Never really reading romance, outside of Diana Gabaldon’s Outlander series — “if that counts,” she said — the assigned reading wasn’t what she expected. They were rather well-written prose that addressed real issues.
Callahan is a Roman classicist by training and “Remy vs. Rome” is an art mystery with a romantic subplot inspired by her real-life love for the Eternal City, she said.
“I’d have scenes pop into my head,” Callahan said. “There were five scenes that I’d written and then I’d fill in those spaces.”
Living in a full house with her husband, two children and parents, she used the project as a nice escape during the shutdown.
Callahan, who graduated from the University of Arizona with a degree in classics and Italian, said her love for Rome began during her first backpacking trip through Europe after her high school graduation.
“I remember being there for the first time, have you ever just shown up somewhere that feels like home already?” Callahan said. “Like it makes sense to you, and it just feels right.”
During the summer in between her sophomore and junior years, Callahan participated in the UA study abroad program in Orvieto, Italy, where she met her real-life Italian love interest.
“They’re not really similar except he (the love interest) does cook and his love language is definitely food, which comes across,” Callahan said.
The two also coincidentally share southern Italian roots.
“It was the night Italy won the World Cup and (he) came up to me and grabbed my head and gave me a huge kiss on my forehead,” Callahan said. They’ve been married for 13 years in November.
As a way to honor her former professors, Callahan said she strived for historical accuracy throughout her work. “It was fun to be reading through textbooks again and be in that world all over again,” she said.
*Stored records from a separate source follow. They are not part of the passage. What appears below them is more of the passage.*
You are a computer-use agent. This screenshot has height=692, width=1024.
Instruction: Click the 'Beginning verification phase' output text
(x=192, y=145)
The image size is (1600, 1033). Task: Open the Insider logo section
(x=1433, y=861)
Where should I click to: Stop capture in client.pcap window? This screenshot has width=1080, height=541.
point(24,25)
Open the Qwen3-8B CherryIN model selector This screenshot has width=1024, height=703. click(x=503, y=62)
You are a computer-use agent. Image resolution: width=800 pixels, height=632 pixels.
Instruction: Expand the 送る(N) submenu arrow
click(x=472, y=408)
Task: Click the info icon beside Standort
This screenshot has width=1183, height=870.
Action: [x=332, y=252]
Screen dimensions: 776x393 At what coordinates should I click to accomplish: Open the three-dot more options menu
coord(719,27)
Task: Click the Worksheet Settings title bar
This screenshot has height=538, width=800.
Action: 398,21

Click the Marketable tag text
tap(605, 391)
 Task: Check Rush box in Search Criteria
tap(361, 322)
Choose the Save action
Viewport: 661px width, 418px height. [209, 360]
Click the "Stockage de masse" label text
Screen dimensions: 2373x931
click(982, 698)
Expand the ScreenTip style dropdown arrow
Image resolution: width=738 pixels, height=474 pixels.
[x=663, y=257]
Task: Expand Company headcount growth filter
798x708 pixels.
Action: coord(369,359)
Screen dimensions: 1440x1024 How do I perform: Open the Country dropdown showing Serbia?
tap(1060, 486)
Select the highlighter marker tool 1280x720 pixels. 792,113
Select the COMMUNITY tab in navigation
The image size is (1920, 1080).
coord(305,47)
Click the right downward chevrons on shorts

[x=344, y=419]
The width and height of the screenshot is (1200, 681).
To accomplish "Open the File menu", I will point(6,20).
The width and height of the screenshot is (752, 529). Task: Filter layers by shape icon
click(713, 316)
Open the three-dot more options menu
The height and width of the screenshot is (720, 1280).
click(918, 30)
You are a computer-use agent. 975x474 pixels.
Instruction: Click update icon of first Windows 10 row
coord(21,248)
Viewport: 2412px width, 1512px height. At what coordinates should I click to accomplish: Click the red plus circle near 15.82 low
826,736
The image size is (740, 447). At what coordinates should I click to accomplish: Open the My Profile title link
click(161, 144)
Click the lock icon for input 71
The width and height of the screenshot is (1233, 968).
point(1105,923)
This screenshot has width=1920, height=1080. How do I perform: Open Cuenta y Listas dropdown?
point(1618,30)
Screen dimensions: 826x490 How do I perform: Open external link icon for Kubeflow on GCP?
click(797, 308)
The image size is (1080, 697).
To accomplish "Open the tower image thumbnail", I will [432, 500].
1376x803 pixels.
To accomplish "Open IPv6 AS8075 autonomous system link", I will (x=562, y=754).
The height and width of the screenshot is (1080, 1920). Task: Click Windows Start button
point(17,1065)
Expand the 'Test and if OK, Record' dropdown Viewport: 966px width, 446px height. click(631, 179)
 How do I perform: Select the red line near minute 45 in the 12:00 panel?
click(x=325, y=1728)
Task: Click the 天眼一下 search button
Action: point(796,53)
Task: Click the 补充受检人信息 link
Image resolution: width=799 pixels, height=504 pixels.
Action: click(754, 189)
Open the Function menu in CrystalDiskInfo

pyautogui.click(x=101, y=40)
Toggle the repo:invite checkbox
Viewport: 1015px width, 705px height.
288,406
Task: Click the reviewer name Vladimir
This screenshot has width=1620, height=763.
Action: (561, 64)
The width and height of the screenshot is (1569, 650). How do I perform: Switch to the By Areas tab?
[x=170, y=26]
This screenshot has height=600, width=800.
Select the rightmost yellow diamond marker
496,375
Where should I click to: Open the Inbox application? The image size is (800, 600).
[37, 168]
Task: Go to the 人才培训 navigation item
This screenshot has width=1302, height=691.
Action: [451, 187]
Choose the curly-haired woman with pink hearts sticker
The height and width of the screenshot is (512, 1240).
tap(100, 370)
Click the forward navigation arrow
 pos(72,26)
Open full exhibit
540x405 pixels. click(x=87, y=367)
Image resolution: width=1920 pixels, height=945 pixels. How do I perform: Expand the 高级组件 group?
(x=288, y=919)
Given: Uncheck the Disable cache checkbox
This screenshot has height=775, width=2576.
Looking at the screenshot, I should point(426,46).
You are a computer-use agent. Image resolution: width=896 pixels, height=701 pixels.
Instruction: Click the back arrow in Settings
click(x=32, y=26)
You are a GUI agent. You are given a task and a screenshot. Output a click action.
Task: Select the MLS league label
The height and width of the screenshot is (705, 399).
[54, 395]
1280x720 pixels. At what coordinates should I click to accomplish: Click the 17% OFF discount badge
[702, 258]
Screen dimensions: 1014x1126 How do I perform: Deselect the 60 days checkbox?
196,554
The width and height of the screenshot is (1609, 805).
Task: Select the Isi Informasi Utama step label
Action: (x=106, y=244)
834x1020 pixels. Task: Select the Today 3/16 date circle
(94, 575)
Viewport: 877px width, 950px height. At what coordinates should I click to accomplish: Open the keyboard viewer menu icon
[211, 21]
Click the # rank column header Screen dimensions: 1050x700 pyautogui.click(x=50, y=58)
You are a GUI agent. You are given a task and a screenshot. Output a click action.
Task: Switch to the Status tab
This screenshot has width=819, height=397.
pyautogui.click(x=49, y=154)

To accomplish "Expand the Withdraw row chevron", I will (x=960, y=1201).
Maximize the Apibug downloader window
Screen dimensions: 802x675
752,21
To ensure accuracy in the Italian language, her husband helped with the translations.
“The character, (Remy), isn’t me but there are elements that are,” Callahan said.
“I really loved Rome, so it was easy in some ways to write it and feelings of being there are what I hope come through in the writing, (and) the whole experience without making it too much of a caricature of the city.”
Her affinity for Roman history started in the sixth grade after watching a video about Pompeii. She hopes readers will also be curious about Italy’s history and its culture.
“Maybe it encourages them to read something else that they wouldn’t have otherwise,” Callahan said.
As they say in Rome, do as the Romans do.